¿Cómo superar la apatía de muchos ante la soberbia y codicia de pocos? Es una de las preguntas que solo aquellos que generan los movimientos transcendentes han encontrado la respuesta, sobre todo ante los grandes cambios necesarios en la humanidad, casi, pudiera decirse, que transformando las civilizaciones. Sin embargo, pareciera que en la historia reciente humana, la respuesta no ha sido contundente y es muy difícil de encontrar aquel tratamiento por no decir solución, cuando el miedo y la comodidad se combinan. Un miedo a perder esa comodidad, la codicia de obtenerla, no una ambición, porque esa codicia implica tenerla sobre los otros y sostenerla a pesar de todo. - Porque quiero y porque puedo. - lo dijo como respuesta ante uno de los tantos cuestionamientos que de manera tímida, el mas herido del consejo de ancianos le había hecho en aquella mañana. Los otros, sin expresión alguna solo miraron al anciano, que sin ser el mas viejo, parecía que moriría pronto y así fue, pero eso es otra historía.
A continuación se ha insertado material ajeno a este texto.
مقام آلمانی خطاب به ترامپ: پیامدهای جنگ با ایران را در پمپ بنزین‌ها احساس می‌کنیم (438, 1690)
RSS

El de la pregunta solo devolvió una sonrisa, habia logrado que aquel zafio cacique, una vez mas mostrará ante los otros su ira y arrogancia. Los otros, aguantaron su sonrisa, no querían terminar degollados aquella noche, y les gustaba el placer que da la complicidad, incluso al preguntón de esa tarde, pero ante la muerte inminente, no podía dejar pasar la oportunidad.
Hay una temporalidad y solo hay quienes logran en su relevancia, realmente transcender. A muchos no les importa, solo el placer y el poder adquisitivo en vida. Sobre todo a aquellos que sirven a aquellos que los oprimen, para sentirse parte de ellos, no por una idea, sino por algo concreto y es ser participes de un poco de las ganancias que da la codicia. Su pequeñez los llevan a aceptar su tiranía, desechar, anular, y por supuesto, destruir. Sin embargo, es un talento de sobrevivencia sobre la supervivencia. No es bipolaridad - se decía mientras escuchaba a aquel personaje oportunista que simplemente acomodaba su discurso para sentirse parte de un establecimiento - es simple conveniencia. Y aunque para algunos, incluso para él mismo hace unos años, le causaban malestar, había aprendido en su soledad a reírse de esas cosas, aunque lamentaba que todo eso no aportará a un supuesto desarrollo, por el cual decidió en algún momento, desde un par de decenas antes (quizás tres ya), sumarse a las luchas por la humanidad. Era domingo, no estaba cansado, pero si con pereza. No se sentía viejo, pero si sabio. Un poco arrogante - se dijo mientras lo pensaba - pero en la intimidad, en el silencio, hay tiempo para ella.
Para construir, se requiere una visión común y en cierta manera la voluntad de los otros, compartida. Construir no solo es hacer, es sostener igual y hacer crecer manteniendo incluso lo que en el pasado se compartió e hizo unir a la gente. No se trata de edificar tumbas, sino aquello que emancipe y expanda comunitariamente y agregue valor a la humanidad. No todos logran entenderlo y mucho menos aquellos que esperan paladines o se ven así mismos como caudillos. No se trata de querer y poder, es un poco mas profundo y compartido. Se cumplían ya tres años demás de aquellos que se había prometido permanecer, para pasar a otra cosa. Partir sin duda, lo debe hacer y por primera vez, decidió asumirlo, mientras que la música y un poco de ambiente de domingo lo acompañaban. Escribió la pregunta a la que tanto le había huido y encontraría mas de cien respuestas, pues ellas estaban dentro de él. ¿Fracaso? Esa es otra pregunta, pero aunque no se viera así, para él eso era. Solo que ese fracaso sentido, no dependió de él, ni de la incomprensión de muchos, solo del poder y la voluntad de uno solo."